| 課題文 |
====

電脳文字対話 28(パパはつらいよ)
私:アタァー!!
彼:どうしたどうした? 頭でも打ったか? 文字だけじゃ伝わらないかもしれないから言っておくけど、いわゆる「怪鳥音」だよね?
私:いや、ちょっと前にブルース・リーの『燃えよドラゴン』のリバイバル上映をやっていたんで、観に行ってきたんだよ。
彼:どうだった?
私:なんだかんだいって、ブルース・リーの映画を映画館で観たのは初めてじゃないかな? もちろん迫力満点で素晴らしかったよ。しかも4Kリマスター版ということで、映像の解像度など全体的にクオリティの高いものを観ることができたわけで、満足の内容だったよ。今回あらためて思ったのは、ブルース・リーの凄いところは、アジア人の肉体の敏捷性を世界中に知らしめたところにあるんじゃないかなということ。
とくに際立っていたのは、やっぱり妹の敵(かたき)を討つシーンかな。
彼:あのオハラとの勝負のシーンね。
私:そう。あのシーンの初めにお互い構えあった姿勢から二度もリーが目にもとまらぬ速さでオハラの顔にパンチを入れるシーンもそうだし、大人数を相手に闘うシーンも含めて全体的にブルース・リーの格闘シーンはその敏捷性の凄まじさがとくに印象に残った。
オハラを倒して最後に上に乗っかり、目を見開き悲しそうな顔で表情筋をプルプル震わせる、あのシーンはやはり最高だったよ。知らぬあいだにぼくも表情筋をプルプル震わせていたぐらいさ。
彼:あんたがやる必要はない(笑) まあ、妹の仇を討つシーンだからね、それは感情が入るだろうよ。
私:ところで、ぼくはたまに思うことがあるんだけど、もしも三島由紀夫がブルース・リーの映画を観ていたら、おそらく大ファンになっていただろうと。

====

| データ抜粋 |

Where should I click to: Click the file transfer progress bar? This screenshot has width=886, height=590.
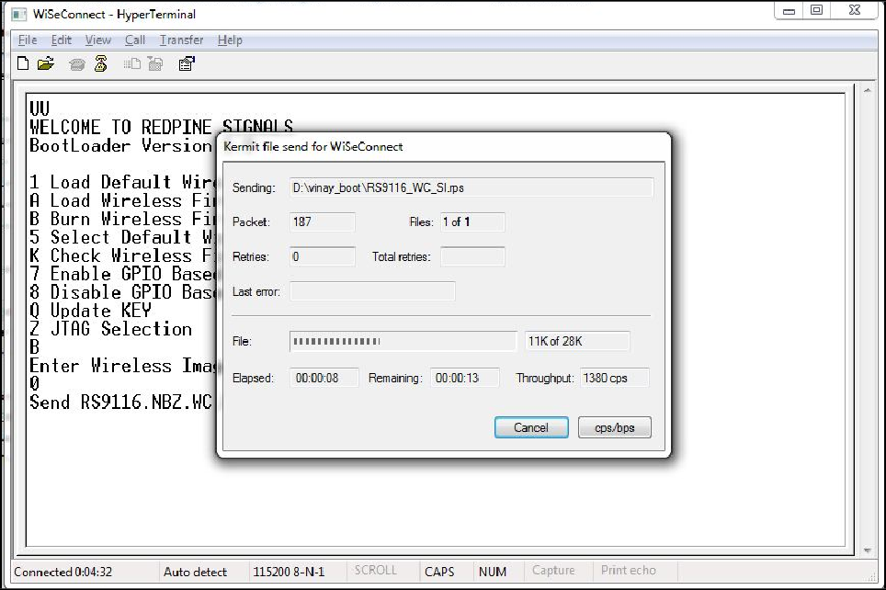coord(403,342)
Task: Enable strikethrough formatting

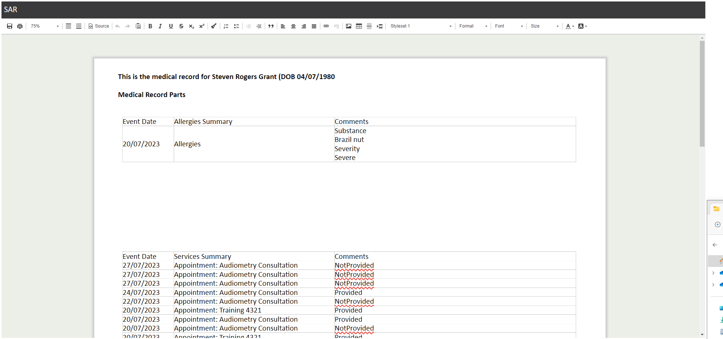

====

| 作業内容 |
a: 課題文の「私:なんだかんだいって、ブル」を含む箇所から「ルプル震わせていたぐらいさ。」までを、「敏捷性」を「俊敏さ」に差し替えて書き直すこと。
b: 課題文を二文で要約すること。
一覧は課題文とは別の資料である。

| 解答 |
a:
私:なんだかんだいって、ブルース・リーの映画を映画館で観たのは初めてじゃないかな? もちろん迫力満点で素晴らしかったよ。しかも4Kリマスター版ということで、映像の解像度など全体的にクオリティの高いものを観ることができたわけで、満足の内容だったよ。今回あらためて思ったのは、ブルース・リーの凄いところは、アジア人の肉体の俊敏さを世界中に知らしめたところにあるんじゃないかなということ。
とくに際立っていたのは、やっぱり妹の敵(かたき)を討つシーンかな。
彼:あのオハラとの勝負のシーンね。
私:そう。あのシーンの初めにお互い構えあった姿勢から二度もリーが目にもとまらぬ速さでオハラの顔にパンチを入れるシーンもそうだし、大人数を相手に闘うシーンも含めて全体的にブルース・リーの格闘シーンはその俊敏さの凄まじさがとくに印象に残った。
オハラを倒して最後に上に乗っかり、目を見開き悲しそうな顔で表情筋をプルプル震わせる、あのシーンはやはり最高だったよ。知らぬあいだにぼくも表情筋をプルプル震わせていたぐらいさ。

b: 語り手は『燃えよドラゴン』の4Kリマスター版のリバイバル上映を観に行き、迫力満点で映像のクオリティも高く満足したと話している。とくにブルース・リーの格闘シーンの敏捷性の凄まじさと、妹の敵を討つオハラとの勝負のシーンが印象に残ったと語っている。